The entire table stopped. Heads whipped towards Danny.
“Yeah, me too. Cardamom yellow was my favorite. Ugly as hell but the chemicals just tasted right.” Tim replied, using the distraction to nab some of Bruce’s money. Monopoly money, that is. Everyone’s heads snapped towards Tim, only Cass and Danny (who was part of the scheme) caught him cheating.
“Really? I think mine was those spray can blue cosmos paint. But that might have been more my thing for space than the actual taste.”
“WHY WERE YOU EATING PAINT?!” Dick asked, looking like he wanted to lunge over the table and shake Danny until he puked out paint. Bruce looked like he was about to have a heart attack.
“Yeah, what the fuck, Tim?” Jason snickered.
“In my defense,” Danny grinned. “I was left unsupervised. Also, Steph, you owe me $24 in rent.”
“Ugh! I’m almost out of money! Can’t you loan me some, Alfred?”

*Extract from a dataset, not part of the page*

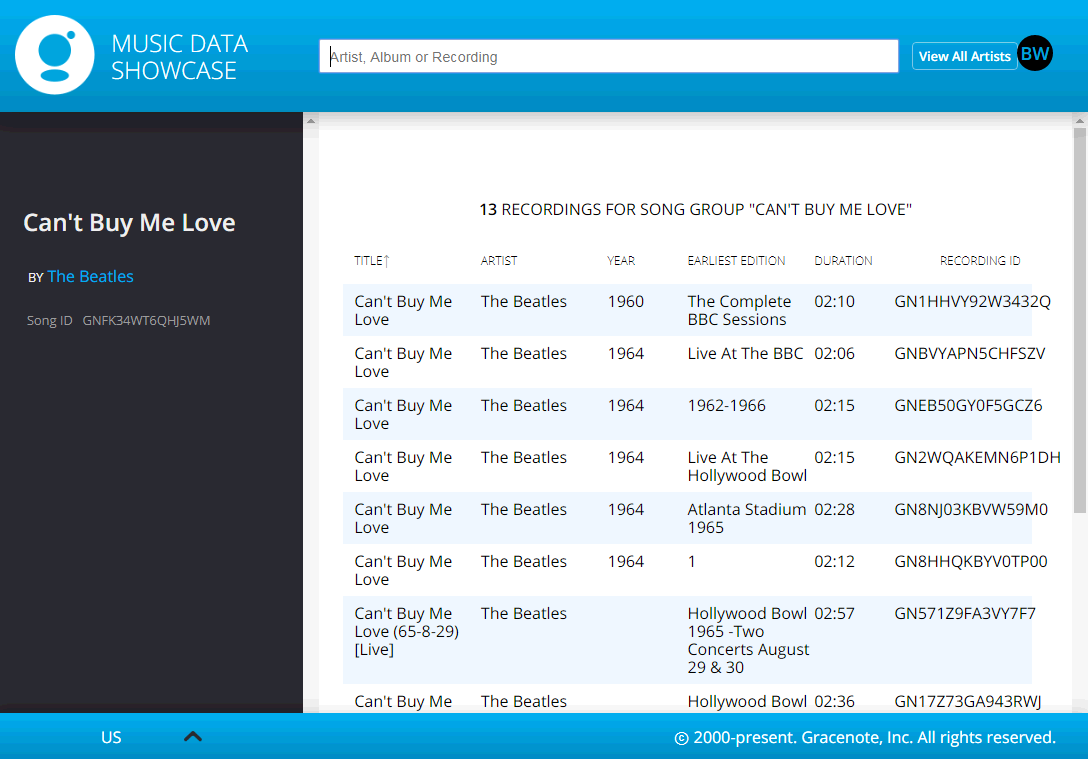Open the BW user avatar
Image resolution: width=1088 pixels, height=759 pixels.
(1035, 54)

“I am sorry, Miss Stephanie, you are not qualified for another loan. In fact, one of your properties is about to be confiscated as per the collateral agreement.”
“Noooo!” Stephanie made dramatic dying noises.
“What was your excuse, Timothy?” Damian asked, eyes glued to the board and determined to win the game.
“Hey, I was probably less supervised than Danny was.”
“Yeah,” Danny perked up. “My parents brought us down to their lab all of the time. Taught us a lot of stuff.”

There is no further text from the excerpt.